Cada cierto tiempo regreso al punto de
partida. Soy el turista accidental. Accidentalmente desaparecí de vuestros dias
y algún dia me dejo caer por esta ciudad.
Vitoria cambia lentamente. Es una ciudad
pequeña. O mas bien un pueblo. Pero es mi pueblo, son mis amigos y como
decía Federico Luppi en Martin H : "Mi patria son mis amigos". Así que me veo como
ese expatriado que vuelve a su lugar de partida.
Ese monstruo con pies de barro se desplaza y
va engordando en forma de cemento.
El estomago de la ciudad ha explotado, y la
tripas e intestinos se han expandido sin
discreción por el ESTE y el OESTE en forma de estructuras de ladrillo de
colores. La mayoría de mis amigos viven en el OESTE. Es ese nuevo FAR WEST de
las películas de vaqueros donde los indios son las facturas, el sheriff es esa
cosa llamada amor y tu solo con tu caballo
intentas cabalgar en busca de un sitio en la vida. A todos ellos les
toco en su momento una bola de la loteria con su nombre. Esa bola rodo durante un par de años para
colocarlos en un pisito en un barrio dormitorio de las afueras de Vitoria. La
vida de pájaro libre sin ataduras se esfumo, pero con el
tiempo está claro que es la forma más sencilla de saltar del nido familiar a
una caseta de pájaro prefabricada con su agujerito
circular en la puerta y el logo del estado en el techo.
Yo decidí que mi nido no estaba aquí y como
ave migratoria cogí otro camino que me permitiera dirigirme a tierras más
cálidas, económicamente hablando. La ciudad cambia lentamente. Impasible. Y
parece que se ha comido algo nuestro. Se ha comido el entusiasmo de mis amigos.
Esas cosas pequeñas de la vida, se han sustituido por las grandes, donde las
parejas ocupan ahora un lugar importante
y siempre hay una excusa para no quedar a tomar una cerveza, pues la
obligación es mucho más fuerte que el querer.

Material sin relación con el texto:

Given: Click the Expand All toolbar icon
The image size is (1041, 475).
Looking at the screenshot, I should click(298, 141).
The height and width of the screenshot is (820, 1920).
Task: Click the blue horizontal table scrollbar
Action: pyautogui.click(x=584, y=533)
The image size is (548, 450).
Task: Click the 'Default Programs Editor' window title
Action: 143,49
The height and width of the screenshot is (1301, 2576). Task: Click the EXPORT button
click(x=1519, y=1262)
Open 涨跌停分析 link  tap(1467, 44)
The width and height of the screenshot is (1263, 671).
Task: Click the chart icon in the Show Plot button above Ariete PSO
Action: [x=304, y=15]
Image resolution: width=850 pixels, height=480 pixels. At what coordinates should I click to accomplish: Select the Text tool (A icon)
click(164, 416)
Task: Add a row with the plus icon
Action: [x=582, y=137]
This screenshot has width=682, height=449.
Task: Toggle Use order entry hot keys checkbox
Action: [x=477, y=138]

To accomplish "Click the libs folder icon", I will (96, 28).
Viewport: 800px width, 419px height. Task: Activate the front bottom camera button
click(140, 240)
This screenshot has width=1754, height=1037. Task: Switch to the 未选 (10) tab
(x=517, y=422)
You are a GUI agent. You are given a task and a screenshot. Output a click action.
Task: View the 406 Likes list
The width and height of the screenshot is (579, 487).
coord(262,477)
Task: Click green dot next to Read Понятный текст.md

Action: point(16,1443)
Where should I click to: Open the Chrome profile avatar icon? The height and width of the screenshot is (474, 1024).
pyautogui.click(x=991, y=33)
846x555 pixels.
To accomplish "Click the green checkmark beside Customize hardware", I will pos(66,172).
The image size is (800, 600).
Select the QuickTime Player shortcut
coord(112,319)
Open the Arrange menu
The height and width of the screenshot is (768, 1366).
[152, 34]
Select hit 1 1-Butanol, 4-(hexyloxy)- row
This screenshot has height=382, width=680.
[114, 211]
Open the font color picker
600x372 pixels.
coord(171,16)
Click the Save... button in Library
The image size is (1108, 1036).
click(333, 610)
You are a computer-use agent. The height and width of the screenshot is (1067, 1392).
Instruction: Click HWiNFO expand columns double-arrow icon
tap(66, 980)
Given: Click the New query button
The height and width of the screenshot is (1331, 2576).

Veo como tres torres de 15 plantas me
reciben. Antes esperaba a ver el cartel de Vitoria-Gasteiz para que las
mariposas del enamorado revoletearan en mi estomago. Pero desde la explosión de
las VPOs no me hace falta cartel. A treinta kilómetros de Vitoria por la
autopista Donostia-Gasteiz se ven “imponentes”, como si el skyline de una ciudad
financiera se tratara. Las torres de Salburua. Es entonces cuando suspiro y me digo “¡Vitoria!”. Demasiados recuerdos que
rebrotan. Los ojos brillantes. Miro hacia atrás por si acaso mi perro está
despierto. Es entonces cuando me aseguro que estoy solo y una lágrima recorre mi mejilla.